When you imagine a bounce house, there are typically a few common features and ideas that come to mind. These frequently include the large, towering vinyl walls, the rhythmic hum of the blower as it generates air through the structure, the vibrant colors that can be seen from miles away, and the laughter of kids as they bounce and leap through the air in pure bliss. One thing that few people think about when picturing a bounce house is the safety nets present in every wall (and occasionally the roofs) of each inflatable bouncer. This is unfortunate, as this netting is one of the most vital pieces to preserving safety when bouncing this summer.
Safety nets are essential to maintaining the safety of anyone, at any age, who wants to spend the day having fun in an inflatable bounce house. The netting is woven from tough string and rope-like materials, soft to the touch, yet strong enough to take a beating from even the rowdiest party. These nets are present in every single bounce house that allows its users to go inside of it, and commonly acts as the walls of the bounce house. Sometimes, to fit the special, specific theme of the bouncer, the netting can take the form of a window or door frame.
The primary function of the nets is to keep the users of the bounce house from hopping off of the bouncing area and accidentally hurting themselves. Without the nets and walls, an inflatable bouncer becomes little more than a dangerous trampoline. One wrong bounce on an odd angle can send the bounce house user sailing to the ground, likely causing an injury and putting a stop to the festivities. With the netting in place, the inflated frame of the bounce house becomes connected together, preventing careless accidents from occurring. Children can jump at these netted walls all they want, but will not be able to tear through to the outside.
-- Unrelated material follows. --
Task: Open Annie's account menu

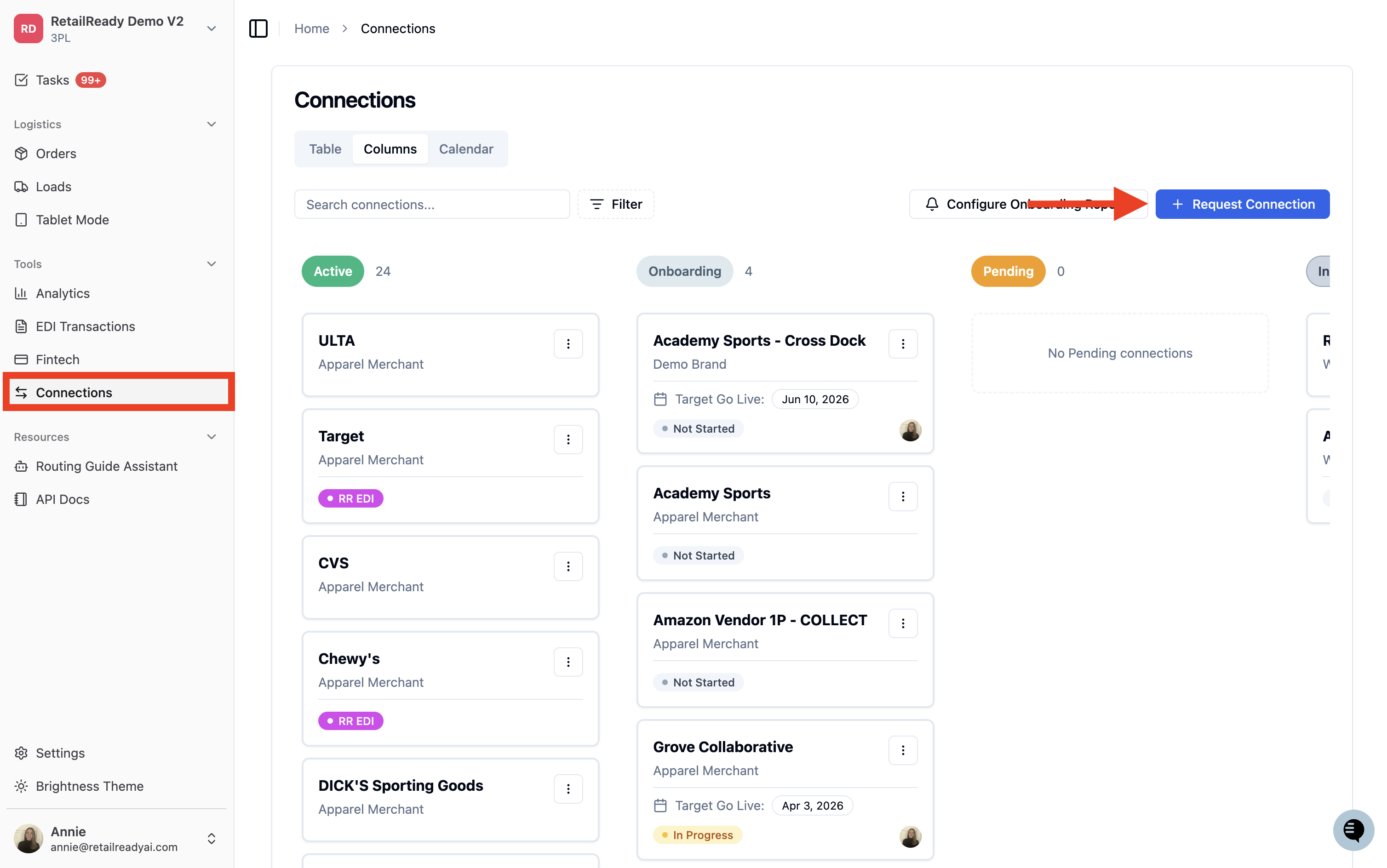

In fact, the netting can provide an extra spring to the bounces, making for a more exciting time inside of the inflatable. When all the jump house users have entered the inflatable, the netting and walls can be sealed by a line of Velcro in one side of the structure. When the Velcro is pulled apart, it acts as the entrance to the interior of the structure. Users may accidentally jump at the Velcro entrance, but if it is properly sealed before the bouncing begins, top to bottom, the Velcro will hold strong.
In addition to keeping the bounce house users safely in the jump area, the nets are also vital in that they provide a substantial amount of air and oxygen to the bouncers inside of the structure. Even though air is being generated by the blower and pumped throughout the walls of the bouncer, none of that air travels into the bounce house area. If it did, then the entire structure would begin to deflate and the entire purpose is defeated. This is where the safety netting becomes so valuable. When the nets are constructed, they are woven tight enough to form a physical strong wall, yet loose enough to allow for the formation of small air holes. These air holes are present immediately next to one another, and are present from top to bottom, leaving no shortage of air to be found in or near a bounce house set-up. Without this essential safety netting, bounce houses could only be considered an unfinished concept.